Doch selbst durch die Reduzierung der Öffnungszeiten werden keine Wunder geschehen: Die offenen Stellen werden zwar von 50 auf rund 34 verringert, doch es werde lediglich eine weitere Eskalation der Situation abgefangen, heißt es in der Vorlage. „Dadurch können wir Aufnahmestopps und Teilschließungen vermeiden, aber die Zahl der Aufnahmen wird nicht plötzlich in die Höhe schnellen“, fing Marliese Mayer, Leiterin der Abteilung Kindertagesbetreuung, die Erwartungen in der Sitzung ein. Die Maßnahme würde das Problem nicht lösen, lediglich temporär zu einer Verbesserung führen. Leicht gemacht hat sich die Verwaltung die Entscheidung trotzdem nicht.

Eine Härtefallregelung beinhaltet der Entwurf der Verwaltung bis jetzt noch nicht: Denn was sollen beispielsweise alleinerziehende Eltern tun, die arbeiten und daher auf längere Betreuungszeiten angewiesen sind?

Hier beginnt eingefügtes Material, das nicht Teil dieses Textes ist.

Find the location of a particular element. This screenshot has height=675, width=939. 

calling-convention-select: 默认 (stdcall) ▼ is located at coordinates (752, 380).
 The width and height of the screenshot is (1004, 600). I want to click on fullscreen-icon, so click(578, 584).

Sowohl Tülay Sanmaz (Grüne) als auch Ingrid Stauss (Freie Wähler) hakten zu diesem Punkt nach. Sowohl Sozialamtsleiter Klaus Feistauer als auch Marliese Mayer baten dabei noch um Geduld: Die Härtefallgruppen seien nicht vergessen, bedürften allerdings intensiver Planung. Welche Voraussetzungen müssen gegeben sein? Wo sollen die Gruppen eingerichtet werden? Vor der Sommerpause würden diese Fragen im Zuge der Bedarfsplanung geklärt werden.

Maßnahme löst die Probleme nicht, soll aber die Lage entspannen

Außerdem will die Verwaltung prüfen, ob in der Kita im Ricarda-Huch-Weg statt einer U3- eine Ü3-Gruppe etabliert werden kann: Dadurch könnten mehr Kinder einen Betreuungsplatz bekommen.

Die Böblinger Verwaltung verspricht sich durch die Reduzierung der Öffnungszeiten eine Entspannung der Lage, doch von Entwarnung ist keine Rede: Wenn sich der Fachkräftemangel weiter verschärft, müsse auch in Zukunft über weitere Einschränkungen nachgedacht werden.